July 5, 2009 at 1:46 pm
Here's my exact source(attached), and I used SSMA to copy the data up to SQL Server 2005 Developer Edition 64-bit with SP2. SSMA is SQL Server Migration Assistant. I set that product to specifically convert the decimal field to decimal(8,3). By the way, the final index took just over an hour to create, and the final db size is ~70 GIG.
I created the database on my C: drive (the only one I have at the moment - I use the 2nd half of the drive as my backup destination for opsys backups for now. The two partitions are 500 GB each. I used 16,384 MB as the creation size for the db file, and set the log file to max out at 2048 MB.
The code I've used to perform the various tasks, albeit a batch or portion thereof at a time, is here:
CREATE TABLE dbo.DISTANCES (
ZIP1 char(5),
ZIP2 char(5),
DISTANCE decimal(7,2)
)
DECLARE @START DateTime, @END DateTime, @DURATION decimal(12,3), @LOOPER int, @LOOPCHAR varchar(5)
SET @LOOPER = 0
SET @START = GETDATE()

Objective 1:
Answer these questions from the SQL Server post:
(a) What does SSMA stand for?
(b) How large is each of the two partitions on the drive?
(c) What maximum size was set for the log file?
Objective 2: From the SQL Server post, repeat the passage starting with "I created the" and going on through "DISTANCE decimal(7,2)".

Dataset extract:
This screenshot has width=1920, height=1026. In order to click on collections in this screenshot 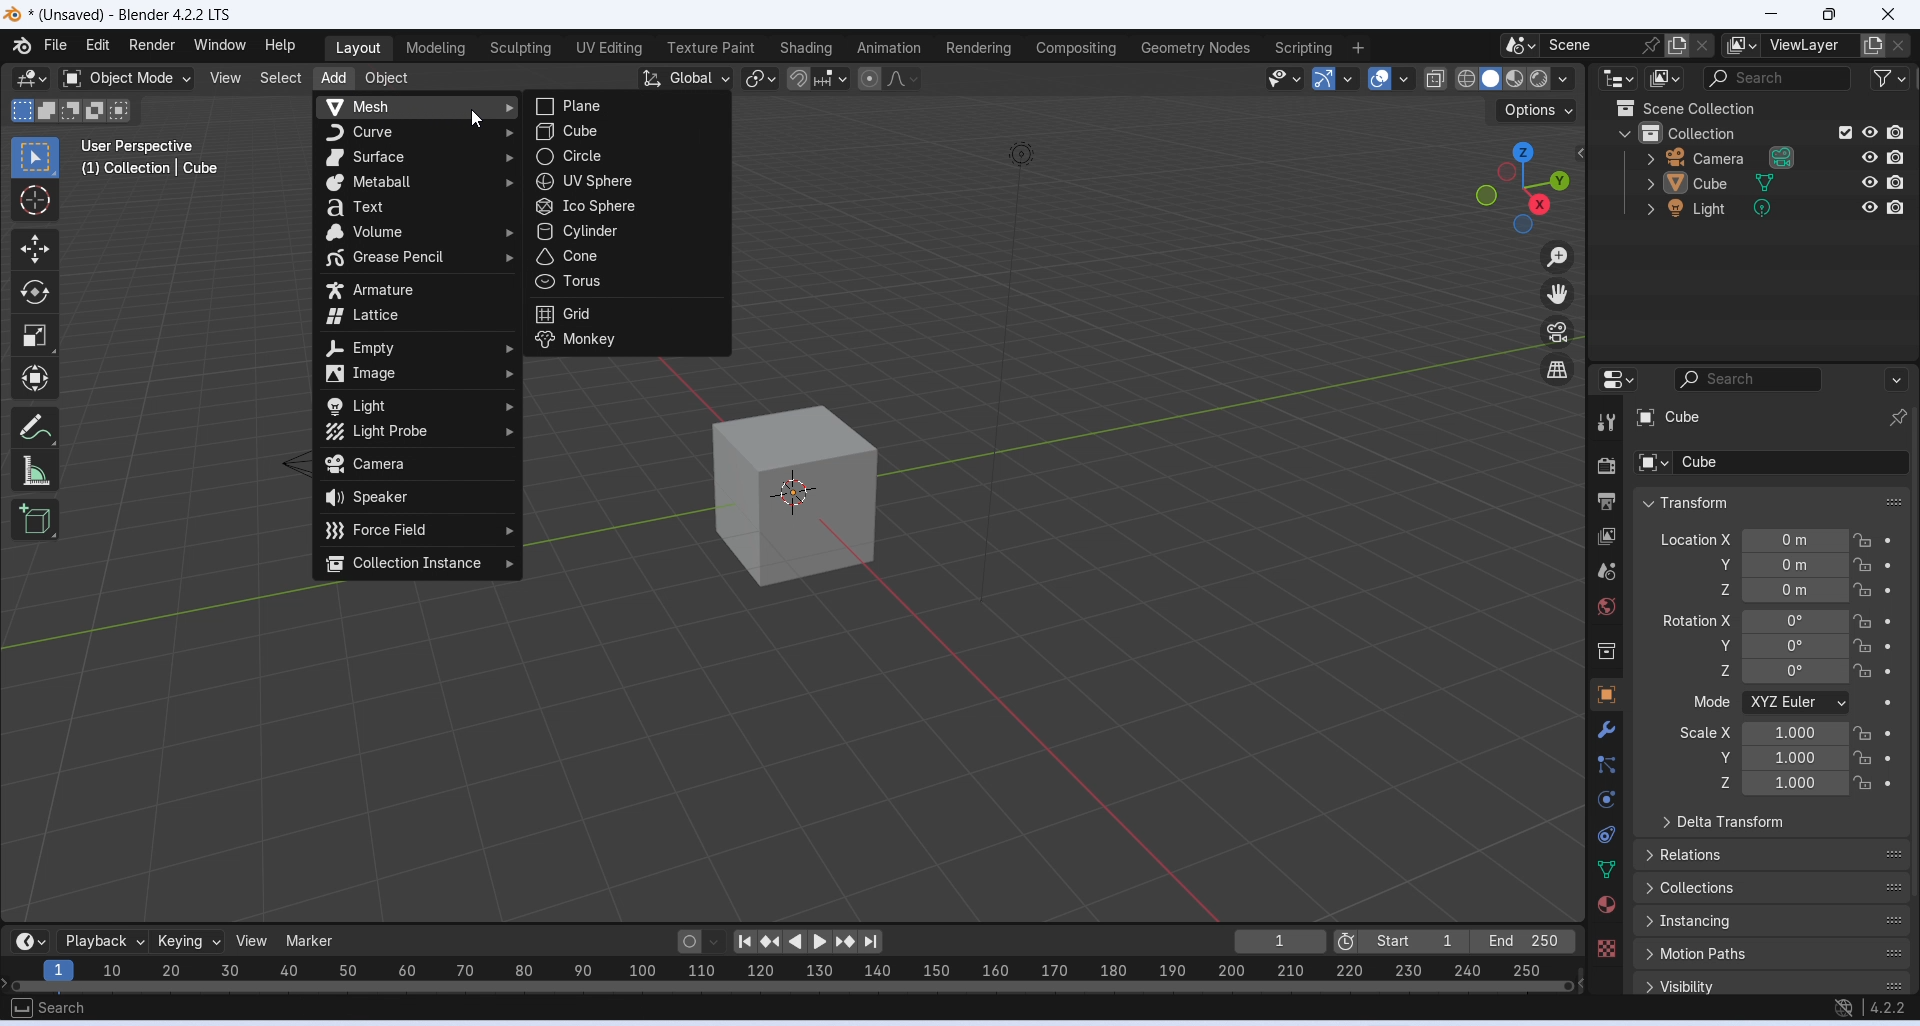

Task response 1:
(a) SQL Server Migration Assistant
(b) 500 GB each
(c) 2048 MB

Task response 2:
I created the database on my C: drive (the only one I have at the moment - I use the 2nd half of the drive as my backup destination for opsys backups for now. The two partitions are 500 GB each. I used 16,384 MB as the creation size for the db file, and set the log file to max out at 2048 MB.
The code I've used to perform the various tasks, albeit a batch or portion thereof at a time, is here:
CREATE TABLE dbo.DISTANCES (
ZIP1 char(5),
ZIP2 char(5),
DISTANCE decimal(7,2)